Growth in fixed capital investment slowed to 1.1 percent in the third quarter from 2.4 percent in the second, while retail sales in October posted the biggest expansion for that month on record. Investment in construction grew 0.6 percent.

“I wake up at night with the fear that we might repeat the kind of growth that brought us to this crisis,” Joaquin Almunia, the former European Commissioner for Economic Affairs said in an October speech. “We have to change the economic model.” Almunia was the leader of Spain’s Socialist opposition from 1997 to 2000 before joining the Commission.

To be sure, Spanish banks are lending at close to the lowest rates on record after Rajoy’s EU-sponsored re-fit of the financial system, and exports have increased their contribution to the economy. At a third of output, that’s now the most in the euro area after Germany, while public spending cuts have helped push down prices, making Spain more competitive against euro-area rivals.

“In the last two years, 2014 and 2015, a million Spaniards have found work and the challenge for the next two years is to create 500,000 jobs a year,” Rajoy said in an interview last week with the broadcaster Telecinco. “I’m going to spend all the money I can on tackling unemployment.”

While Rajoy says it’s his efforts to cut the cost of hiring and firing, tame the deficit and fix the banks that have turned the economy around, the international environment has helped a lot too. The ECB’s quantitative-easing program allows Spanish lenders to finance themselves at negative interest rates and the collapse in the price of oil has left more cash in consumers’ pockets.
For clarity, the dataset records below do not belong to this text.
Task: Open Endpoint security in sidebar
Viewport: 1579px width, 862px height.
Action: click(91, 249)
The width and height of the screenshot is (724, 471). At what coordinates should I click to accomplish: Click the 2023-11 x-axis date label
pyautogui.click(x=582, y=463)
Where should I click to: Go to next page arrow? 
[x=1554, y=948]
Spain gets more of a boost from changes in monetary policy than other euro-area economies growing more slowly because most mortgages track market rates, according to Goldman Sachs Group Inc.

Cut-Price Growth

Should those tailwinds disappear, the limitations of Rajoy’s strategy may be exposed.

The government has focused on driving down costs for Spanish companies, and wages in particular, but has done little to increase access to the middle-class lifestyle to which most voters now aspire. The vast majority of the new jobs created under Rajoy have been on temporary contracts that give workers no security to set up homes or start families and employers few incentives to develop their skills. As a result, some 2.2 million of the country’s 18 million workers earn less than 60 percent of the average wage, and even the average income is among the lowest in western Europe.
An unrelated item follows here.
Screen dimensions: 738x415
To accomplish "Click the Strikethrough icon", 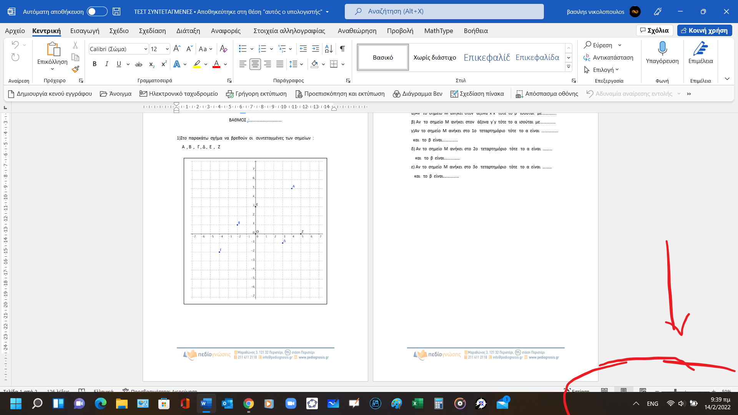I will (x=139, y=64).
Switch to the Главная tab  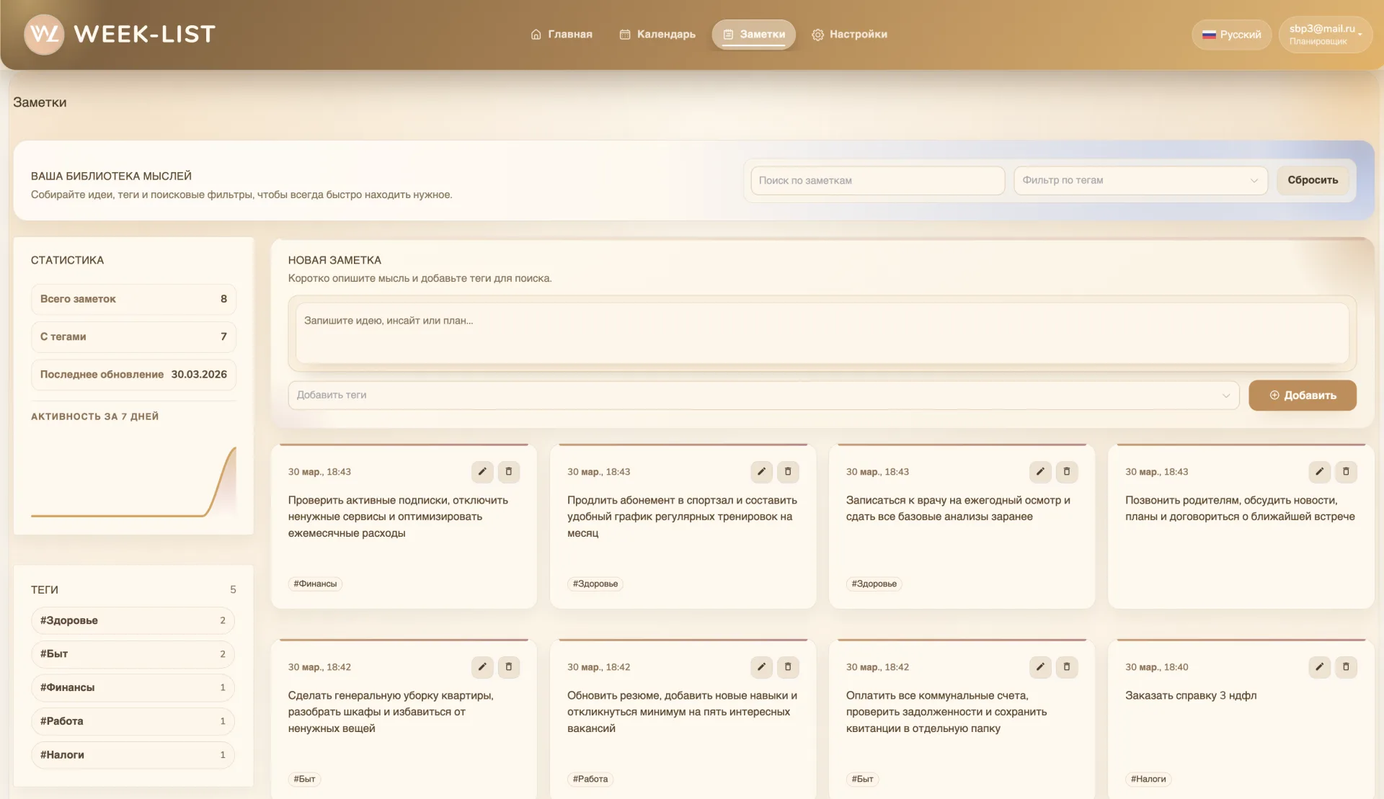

To raise living standards over the long term, Spain needs to make its workers more productive, not cheaper, and that means more investment in education and training, according to Miguel Cardoso, chief Spain economist at Banco Bilbao Vizcaya Argentaria SA in Madrid. With so many long-term unemployed, Spain should be spending twice as much on retraining, he said. Unless those workers can be recycled, Spain may start facing labor shortages -- and inflationary pressures -- when the jobless rate falls below 18 percent.

Instead, the resurgence of consumer spending suggests Spain may be reverting to its “old, domestic-driven growth model,” Morgan Stanley economist Daniele Antonucci said last month. “This may put in danger the structural transformation towards a new, export-led growth model.”